Sunday, August 16, 2015

Amazon is a lousy company to work for

http://thenextweb.com/opinion/2015/08/15/the-real-deathstar/?utm_content=Amazon%20may%20well%20be%20the%20most%20evil%20company%20in%20technology%20and%20Jeff%20Bezos%20should%20be%20ashamed&awesm=tnw.to_j4wMV&utm_source=facebook.com&utm_medium=referral&utm_campaign=share%20button

by Mic Wright
Aug. 15, 2015

You are dying of cancer. You have just lost your unborn child. You have to care for your dying father. You are worthless. You are unproductive. Your colleagues hate you. They have reported you. You deserve to be fired.

Welcome to the Amazon way.

We have known for years that Amazon is a brutally Darwinian workplace. Anyone who has read ‘The Everything Store’ knows that. But in a newly-published New York Times (NYT) article, the almost unvarnished reality of its working conditions is sketched out in punishing detail.

Re: The NYTimes piece on Amazon's workplace issues: isn't that American employment in general? I'm astounded by how US co's treat staff.

— Matt Brian (@m4tt) August 15, 2015

All of those examples I used in the first paragraph are real. They are all things that have happened to Amazon employees. Here are some relevant paragraphs from the NYT piece:

[A member of the Kindle team] began traveling to care for her father, who was suffering from cancer, and cut back working on nights and weekends, her status changed. She was blocked from transferring to a less pressure-filled job, she said, and her boss told her she was “a problem.” As her father was dying, she took unpaid leave to care for him and never returned to Amazon.

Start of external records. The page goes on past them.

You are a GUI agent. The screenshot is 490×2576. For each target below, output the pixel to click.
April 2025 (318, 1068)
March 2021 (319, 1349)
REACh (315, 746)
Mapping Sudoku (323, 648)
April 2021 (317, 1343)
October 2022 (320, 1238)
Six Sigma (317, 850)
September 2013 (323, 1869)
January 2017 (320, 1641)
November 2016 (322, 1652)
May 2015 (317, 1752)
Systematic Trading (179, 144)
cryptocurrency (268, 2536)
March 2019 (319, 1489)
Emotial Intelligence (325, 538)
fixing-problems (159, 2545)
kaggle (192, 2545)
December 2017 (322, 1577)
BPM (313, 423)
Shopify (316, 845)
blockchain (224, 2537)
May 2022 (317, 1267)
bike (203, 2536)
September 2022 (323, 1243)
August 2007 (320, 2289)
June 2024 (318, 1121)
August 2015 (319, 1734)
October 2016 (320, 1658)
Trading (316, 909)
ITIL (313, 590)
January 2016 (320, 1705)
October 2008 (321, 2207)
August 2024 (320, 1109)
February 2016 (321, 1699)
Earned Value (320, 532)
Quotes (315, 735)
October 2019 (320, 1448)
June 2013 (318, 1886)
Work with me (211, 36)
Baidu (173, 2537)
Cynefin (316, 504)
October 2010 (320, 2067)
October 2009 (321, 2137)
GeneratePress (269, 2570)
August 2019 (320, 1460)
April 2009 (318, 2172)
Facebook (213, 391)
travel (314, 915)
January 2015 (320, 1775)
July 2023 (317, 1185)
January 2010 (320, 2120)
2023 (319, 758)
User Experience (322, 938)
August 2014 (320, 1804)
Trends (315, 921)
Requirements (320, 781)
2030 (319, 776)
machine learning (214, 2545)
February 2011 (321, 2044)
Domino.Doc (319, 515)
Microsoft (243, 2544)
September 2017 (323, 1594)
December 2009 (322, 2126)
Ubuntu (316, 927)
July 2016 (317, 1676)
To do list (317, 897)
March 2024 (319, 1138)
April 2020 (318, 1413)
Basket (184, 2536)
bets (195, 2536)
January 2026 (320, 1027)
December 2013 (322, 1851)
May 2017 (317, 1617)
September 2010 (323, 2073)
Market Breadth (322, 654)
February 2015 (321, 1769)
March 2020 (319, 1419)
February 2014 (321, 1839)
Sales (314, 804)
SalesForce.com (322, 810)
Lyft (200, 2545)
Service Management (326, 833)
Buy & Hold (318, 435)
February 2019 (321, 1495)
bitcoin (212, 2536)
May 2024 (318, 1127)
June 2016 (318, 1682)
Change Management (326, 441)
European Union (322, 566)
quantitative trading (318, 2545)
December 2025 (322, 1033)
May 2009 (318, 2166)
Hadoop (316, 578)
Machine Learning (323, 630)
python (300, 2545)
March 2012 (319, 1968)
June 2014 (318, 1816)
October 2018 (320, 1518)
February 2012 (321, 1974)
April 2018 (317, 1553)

…a woman who had thyroid cancer was given a low performance rating after she returned from treatment. She says her manager explained that while she was out, her peers were accomplishing a great deal. Another employee who miscarried twins left for a business trip the day after she had surgery. “I’m sorry, the work is still going to need to get done,” she said her boss told her. “From where you are in life, trying to start a family, I don’t know if this is the right place for you.”

…a woman who had breast cancer was told that she was put on a “performance improvement plan” — Amazon code for “you’re in danger of being fired”

……a former human resources executive said she was required to put a woman who had recently returned after undergoing serious surgery, and another who had just had a stillborn child, on performance improvement plans, accounts that were corroborated by a co-worker still at Amazon. “What kind of company do we want to be?” the executive recalled asking her bosses.

Later in the piece, the NYT ponders the question of why Amazon has no female managers in its most senior leadership team. Is it that hard to see why? It appears quite clear that having a child or providing care to a family member is not and will not be valued.

On the basis of the management philosophy outlined in this article and many – though less brutal – examinations of Jeff Bezos’ vision for the company he founded, I don’t believe we should look at Amazon as a corporation at all. It is a cult that sells things. You either give up your life to it or are crushed by it.